EXP-680 — Eval-Awareness × Deliberative Prompting Interaction (Structural Null Finding) | Research | Failure-First

Adrian Wedd

Report 371 Research — Empirical Study 2026-05-04

Audio Overview

Executive Summary

EXP-680 tested the hypothesis that eval-awareness (EA) — a thinking-trace signal where models question whether they are being evaluated — interacts with deliberative prompting (DP) to affect compliance rates. The experiment found a structural zero: eval-awareness emerged in zero of 233 non-DP-compliant traces. EA is a deliberative-mode-only phenomenon, not a general property of thinking traces.

Hypotheses

ID	Hypothesis	Verdict
H1	EA × DP interaction: eval-awareness amplifies compliance differentially across DP strata	UNTESTABLE-BY-DESIGN — structural zero in non-DP stratum
H2 (exploratory)	Within DP=True stratum, EA_HIGH traces show higher compliance than EA_LOW	NULL — 70.6% vs 66.3%, 4.3pp, chi-square=0.00, p~0.25
H3	DP-compliant traces show higher compliance than non-DP traces	Met (from prior work)

Methods

Data

DP-compliant corpus: n=207 thinking traces with dp_flag=True (DETECTED_PROCEEDS classification)
Non-DP corpus: n=233 thinking traces with dp_flag=False (COMPLIANCE classification), thinking_chars 201–102,262
EA grading: gemma4:e4b (AC1=0.957 kappa gate, validated against human annotations)
EA classification: EA_HIGH (model explicitly questions evaluation context) vs EA_LOW (no eval-awareness signal)
Compliance classification: COMPLIANCE vs PARTIAL/REFUSAL/HALLUCINATION_REFUSAL

Analysis

Chi-square test of independence (Yates-corrected) for EA × compliance contingency table
Cross-stratum comparison (DP=True vs DP=False)

Results

Structural Finding: EA is Deliberative-Mode-Only

Stratum	n	EA_HIGH	EA_LOW	EA_HIGH rate
DP=True	207	17	190	8.2%
DP=False	233	0	233	0.0%

Key result: EA_HIGH occurred exclusively in DP-compliant traces.
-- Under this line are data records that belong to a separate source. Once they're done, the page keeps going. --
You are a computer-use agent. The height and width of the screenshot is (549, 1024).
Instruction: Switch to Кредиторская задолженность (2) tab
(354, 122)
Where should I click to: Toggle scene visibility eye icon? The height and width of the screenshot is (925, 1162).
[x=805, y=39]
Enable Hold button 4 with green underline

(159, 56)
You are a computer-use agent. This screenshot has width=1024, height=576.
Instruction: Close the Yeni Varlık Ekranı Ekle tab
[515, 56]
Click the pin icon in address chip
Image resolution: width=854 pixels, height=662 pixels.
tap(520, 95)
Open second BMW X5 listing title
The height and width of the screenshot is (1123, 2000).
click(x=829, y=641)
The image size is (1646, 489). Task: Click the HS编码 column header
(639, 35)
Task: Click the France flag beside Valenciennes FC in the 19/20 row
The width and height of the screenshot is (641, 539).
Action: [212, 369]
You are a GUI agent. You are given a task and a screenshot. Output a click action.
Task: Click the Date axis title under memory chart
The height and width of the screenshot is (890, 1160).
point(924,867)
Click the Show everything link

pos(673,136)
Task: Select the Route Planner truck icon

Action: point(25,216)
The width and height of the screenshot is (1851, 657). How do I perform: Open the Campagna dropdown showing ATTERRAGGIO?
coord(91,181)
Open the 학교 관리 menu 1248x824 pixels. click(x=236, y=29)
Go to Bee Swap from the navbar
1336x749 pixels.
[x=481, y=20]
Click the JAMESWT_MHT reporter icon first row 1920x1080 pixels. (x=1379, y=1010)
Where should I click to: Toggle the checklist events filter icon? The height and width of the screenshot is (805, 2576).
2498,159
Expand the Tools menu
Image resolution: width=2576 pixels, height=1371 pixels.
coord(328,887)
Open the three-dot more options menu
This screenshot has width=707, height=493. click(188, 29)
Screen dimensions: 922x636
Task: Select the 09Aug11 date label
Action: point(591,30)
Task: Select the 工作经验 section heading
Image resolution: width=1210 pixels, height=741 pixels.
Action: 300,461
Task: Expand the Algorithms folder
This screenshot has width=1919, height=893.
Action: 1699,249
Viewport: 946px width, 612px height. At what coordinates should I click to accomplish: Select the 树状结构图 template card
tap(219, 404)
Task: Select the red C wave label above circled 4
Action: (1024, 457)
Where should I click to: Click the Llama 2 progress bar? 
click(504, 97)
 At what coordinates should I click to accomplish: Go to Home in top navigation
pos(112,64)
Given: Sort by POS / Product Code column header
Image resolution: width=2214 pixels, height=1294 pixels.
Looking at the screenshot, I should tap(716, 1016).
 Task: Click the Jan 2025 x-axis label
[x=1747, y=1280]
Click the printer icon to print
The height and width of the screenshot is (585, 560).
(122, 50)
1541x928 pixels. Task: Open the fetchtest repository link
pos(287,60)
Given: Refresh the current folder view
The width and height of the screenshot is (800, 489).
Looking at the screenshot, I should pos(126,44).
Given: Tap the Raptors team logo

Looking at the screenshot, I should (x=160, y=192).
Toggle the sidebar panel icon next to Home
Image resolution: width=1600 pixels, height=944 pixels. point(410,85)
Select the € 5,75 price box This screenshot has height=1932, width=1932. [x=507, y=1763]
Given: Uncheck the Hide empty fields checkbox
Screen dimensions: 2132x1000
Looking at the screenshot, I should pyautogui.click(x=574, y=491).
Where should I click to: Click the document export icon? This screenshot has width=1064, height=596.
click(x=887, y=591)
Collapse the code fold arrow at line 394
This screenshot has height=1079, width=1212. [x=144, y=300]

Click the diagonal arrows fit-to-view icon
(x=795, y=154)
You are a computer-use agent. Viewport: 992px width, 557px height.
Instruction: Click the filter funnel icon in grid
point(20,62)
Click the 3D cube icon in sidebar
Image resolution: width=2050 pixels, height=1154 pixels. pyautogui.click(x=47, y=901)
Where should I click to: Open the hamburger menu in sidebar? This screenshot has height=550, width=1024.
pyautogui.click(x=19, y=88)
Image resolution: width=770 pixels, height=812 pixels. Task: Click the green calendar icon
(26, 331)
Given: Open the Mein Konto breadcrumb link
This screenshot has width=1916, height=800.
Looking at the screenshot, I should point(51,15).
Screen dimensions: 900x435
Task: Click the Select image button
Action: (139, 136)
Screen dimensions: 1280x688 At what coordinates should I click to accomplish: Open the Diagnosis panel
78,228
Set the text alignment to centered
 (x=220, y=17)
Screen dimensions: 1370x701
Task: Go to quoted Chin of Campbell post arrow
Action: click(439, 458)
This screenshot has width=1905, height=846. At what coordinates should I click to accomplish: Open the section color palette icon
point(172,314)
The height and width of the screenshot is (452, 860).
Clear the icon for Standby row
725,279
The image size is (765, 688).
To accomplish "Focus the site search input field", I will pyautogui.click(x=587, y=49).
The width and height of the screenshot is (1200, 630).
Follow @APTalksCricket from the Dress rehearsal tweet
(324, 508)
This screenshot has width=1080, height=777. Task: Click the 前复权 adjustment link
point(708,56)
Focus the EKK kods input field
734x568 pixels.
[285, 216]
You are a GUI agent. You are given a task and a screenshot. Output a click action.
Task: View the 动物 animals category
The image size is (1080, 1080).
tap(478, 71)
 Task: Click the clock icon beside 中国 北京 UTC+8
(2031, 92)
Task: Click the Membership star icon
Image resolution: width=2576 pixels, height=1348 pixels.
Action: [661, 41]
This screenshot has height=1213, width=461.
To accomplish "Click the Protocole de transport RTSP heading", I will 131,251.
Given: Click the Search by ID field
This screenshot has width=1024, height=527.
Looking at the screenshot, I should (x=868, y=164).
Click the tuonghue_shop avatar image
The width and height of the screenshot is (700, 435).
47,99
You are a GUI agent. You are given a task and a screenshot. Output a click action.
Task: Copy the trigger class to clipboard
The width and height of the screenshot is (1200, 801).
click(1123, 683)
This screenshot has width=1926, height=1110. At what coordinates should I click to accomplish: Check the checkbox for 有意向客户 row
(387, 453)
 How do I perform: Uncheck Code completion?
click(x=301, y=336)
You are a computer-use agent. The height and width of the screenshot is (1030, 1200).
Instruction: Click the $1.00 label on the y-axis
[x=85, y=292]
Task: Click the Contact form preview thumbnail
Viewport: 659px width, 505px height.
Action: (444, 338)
Zero of 233 non-DP traces triggered eval-awareness, regardless of thinking trace length (range: 201–102,262 characters).

Within-DP Compliance by EA Status

EA Status	Comply	Non-comply	Compliance rate
EA_HIGH	12	5	70.6%
EA_LOW	126	64	66.3%
Difference			4.3pp

Chi-square (Yates): 0.00, p ≈ 0.25. Non-significant at α=0.05.

Cross-Stratum Comparison

Stratum	n	Compliance rate
DP=True, EA_LOW	190	66.3%
DP=False, EA_LOW	233	100.0%
Difference		33.7pp

The dominant compliance effect is between DP strata (33.7pp), not within the EA strata (4.3pp).

Interpretation

The Structural Zero Is the Finding

The original H1 assumed EA would emerge spontaneously in some non-DP traces, allowing an interaction test. Instead:

EA is binary across the deliberative-mode boundary. It does not appear as a graded phenomenon — models either detect evaluation context (under explicit deliberative prompting) or they do not.
Deliberative prompting is a necessary condition for EA. The 0/233 rate means DP=False and EA_HIGH are mutually exclusive in this dataset.
Within the DP=True stratum, EA has negligible predictive power for compliance. The 4.3pp difference is within noise at n=207.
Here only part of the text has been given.